En 2011, la restauradora De Anda y su equipo tomaron sistemáticamente cuatro mil 500 fotografías para la elaboración de mosaicos fotográficos utilizados para revestir, junto con los murales digitalizados, modelos tridimensionales de los edificios policromados.
De acuerdo con la investigadora, este sistema permite observar de manera minuciosa las diferencias en cada pictografía, y a futuro podría servir para reconstruir de manera virtual la decoración original de los murales que adornaban los recintos de la antigua Tenochtitlan.
Explicó que con este registro tecnológico, apoyado también del plano topográfico digital de la zona arqueológica, elaborado en colaboración con especialistas de la Universidad Prefectural de Aichi, Japón, así como las restituciones cromáticas de las esculturas adosadas a la arquitectura, se puede confirmar la idea que el Templo Mayor es la representación del monte Coatépetl, simbolizado por un lado con cabezas de serpiente de color azul dedicadas al dios Tláloc, y por el otro, en tonos ocre que aluden a Huitzilopochtli.

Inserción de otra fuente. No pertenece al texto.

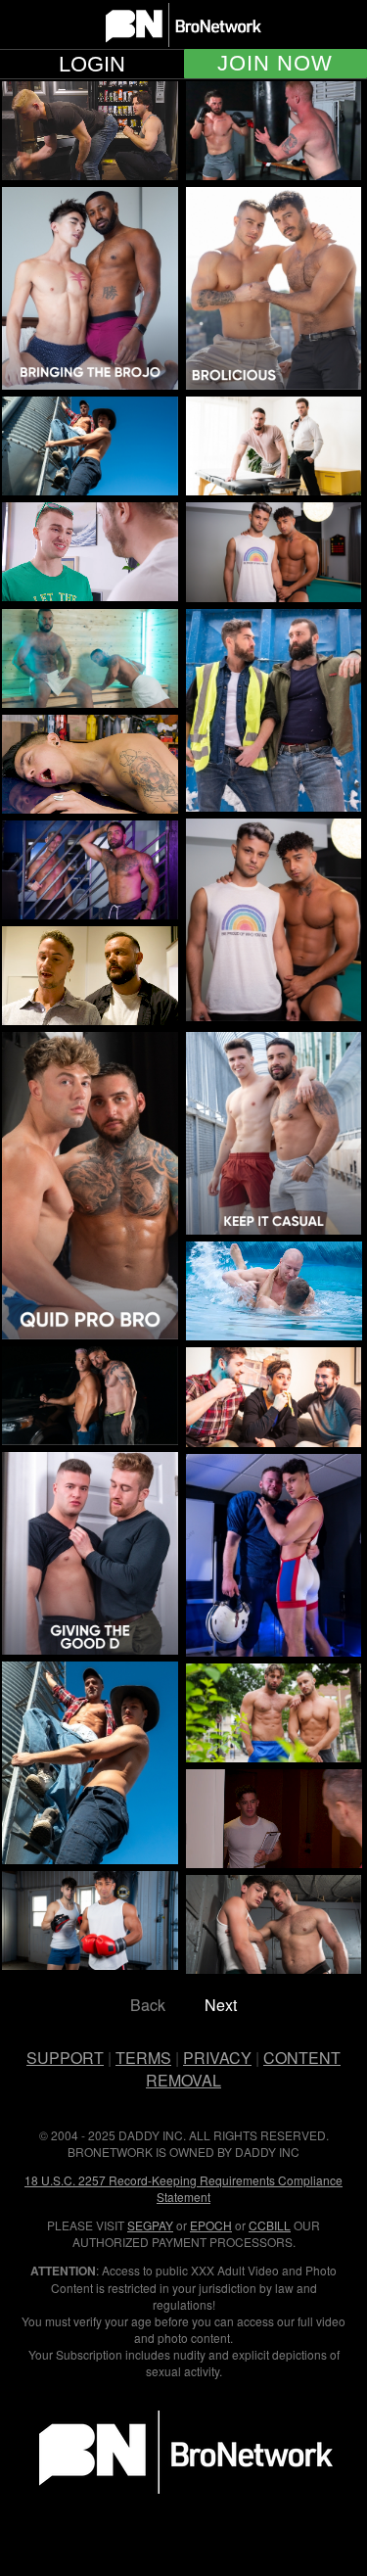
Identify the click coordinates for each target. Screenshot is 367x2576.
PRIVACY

“Si observamos las cabezas de serpiente que fueron colocadas en las fachadas del Templo Mayor, en el lado norte dedicado a Tláloc, se aprecia predominantemente el color azul (fertilidad y agua), y del lado sur, que remite a Huitzilopochtli, prevalece una tonalidad ocre (sequía y día). Por tanto, los matices también funcionan para reafirmar esta cosmogonía: la relación entre las deidades y los espacios que se están habitando”.
La restauradora precisó que se tiene identificado un uso saturado y homogéneo de colores tanto en la pintura mural como en las esculturas. La intención de plasmarlo así, dijo, apuntaba a la idea de hacer legible la obra, más que al deseo de plasmar su realidad en tres dimensiones.
“Las pinturas mexicas a diferencia de otras, no cuentan con sombras ni cambio de tonalidades, los dibujos son bidimensionales y no tienen perspectiva. Se puede apreciar también que los fondos carecen de escenografía, elementos iconográficos o personajes y generalmente son de un color”.
Para la identificación de los pigmentos se hicieron tres tipos de estudios: la fluorescencia de rayos X, que determinó su composición química elemental; la difracción de rayos X, con la que se identificaron los compuestos minerales; y la cromatografía de gases acoplada a la espectrometría de masas mediante la cual se reconocieron los materiales orgánicos.
Los especialistas determinaron que son cinco los colores que predominan tanto en la pintura mural como en la escultura mexica, casi todos de origen inorgánico, excepto el aglutinante que era orgánico y se obtenía del mucílago de orquídea.
“El rojo procedía de la hematita (se cree que este óxido férrico provenía de la Sierra Patlachique, en Teotihuacan); del mineral goethita se producía el ocre (probablemente traído de Guerrero); el azul se importaba del área maya y era una mezcla de arcillas blanquecinas llamadas paligorskitas y hojas de añil; el blanco, de la cal (mencionado en el Códice Mendoza, material que era tributado por una provincia de Hidalgo), y el negro, del carbón mezclado con arcillas”.
Los murales tuvieron mantenimiento en diversas etapas de la civilización mexica, ya sea por la vía técnico-funcional (cuando se deterioraba la capa pictórica), cambio conceptual (sustitución del color) o de renovación simbólica (cuando recubrían con un pigmento idéntico), concluyó la restauradora.